— Exercise details —
All lines from the entries below that contain the string "What" should be copied out.

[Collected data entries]
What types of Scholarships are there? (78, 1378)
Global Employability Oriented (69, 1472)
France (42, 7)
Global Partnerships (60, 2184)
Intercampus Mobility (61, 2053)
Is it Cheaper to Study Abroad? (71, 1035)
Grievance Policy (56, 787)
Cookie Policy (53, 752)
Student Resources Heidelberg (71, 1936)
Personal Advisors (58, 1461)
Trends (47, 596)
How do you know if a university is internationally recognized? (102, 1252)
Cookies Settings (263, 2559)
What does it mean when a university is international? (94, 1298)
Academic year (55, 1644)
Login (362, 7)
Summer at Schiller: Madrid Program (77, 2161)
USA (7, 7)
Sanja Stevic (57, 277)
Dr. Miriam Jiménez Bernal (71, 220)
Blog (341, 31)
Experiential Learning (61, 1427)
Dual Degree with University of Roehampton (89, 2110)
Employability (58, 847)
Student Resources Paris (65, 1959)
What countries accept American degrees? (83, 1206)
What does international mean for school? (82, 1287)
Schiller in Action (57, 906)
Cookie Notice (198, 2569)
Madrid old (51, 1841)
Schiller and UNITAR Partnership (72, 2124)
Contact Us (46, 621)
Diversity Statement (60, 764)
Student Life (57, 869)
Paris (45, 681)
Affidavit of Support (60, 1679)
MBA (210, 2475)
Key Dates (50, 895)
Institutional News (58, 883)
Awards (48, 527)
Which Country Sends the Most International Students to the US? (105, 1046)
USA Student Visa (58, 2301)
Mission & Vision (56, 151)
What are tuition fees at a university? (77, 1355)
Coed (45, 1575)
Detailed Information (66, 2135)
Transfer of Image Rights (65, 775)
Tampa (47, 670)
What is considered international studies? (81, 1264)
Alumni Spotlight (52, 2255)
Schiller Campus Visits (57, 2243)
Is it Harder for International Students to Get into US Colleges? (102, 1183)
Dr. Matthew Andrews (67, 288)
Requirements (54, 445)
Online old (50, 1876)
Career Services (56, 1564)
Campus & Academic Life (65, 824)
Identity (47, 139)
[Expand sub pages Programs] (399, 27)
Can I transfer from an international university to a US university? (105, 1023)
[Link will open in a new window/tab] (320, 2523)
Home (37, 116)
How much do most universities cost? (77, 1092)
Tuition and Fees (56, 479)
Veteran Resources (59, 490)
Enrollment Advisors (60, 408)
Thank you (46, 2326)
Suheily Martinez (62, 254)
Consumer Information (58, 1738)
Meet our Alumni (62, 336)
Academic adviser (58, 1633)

— Exercise response —
What types of Scholarships are there? (78, 1378)
What does it mean when a university is international? (94, 1298)
What countries accept American degrees? (83, 1206)
What does international mean for school? (82, 1287)
What are tuition fees at a university? (77, 1355)
What is considered international studies? (81, 1264)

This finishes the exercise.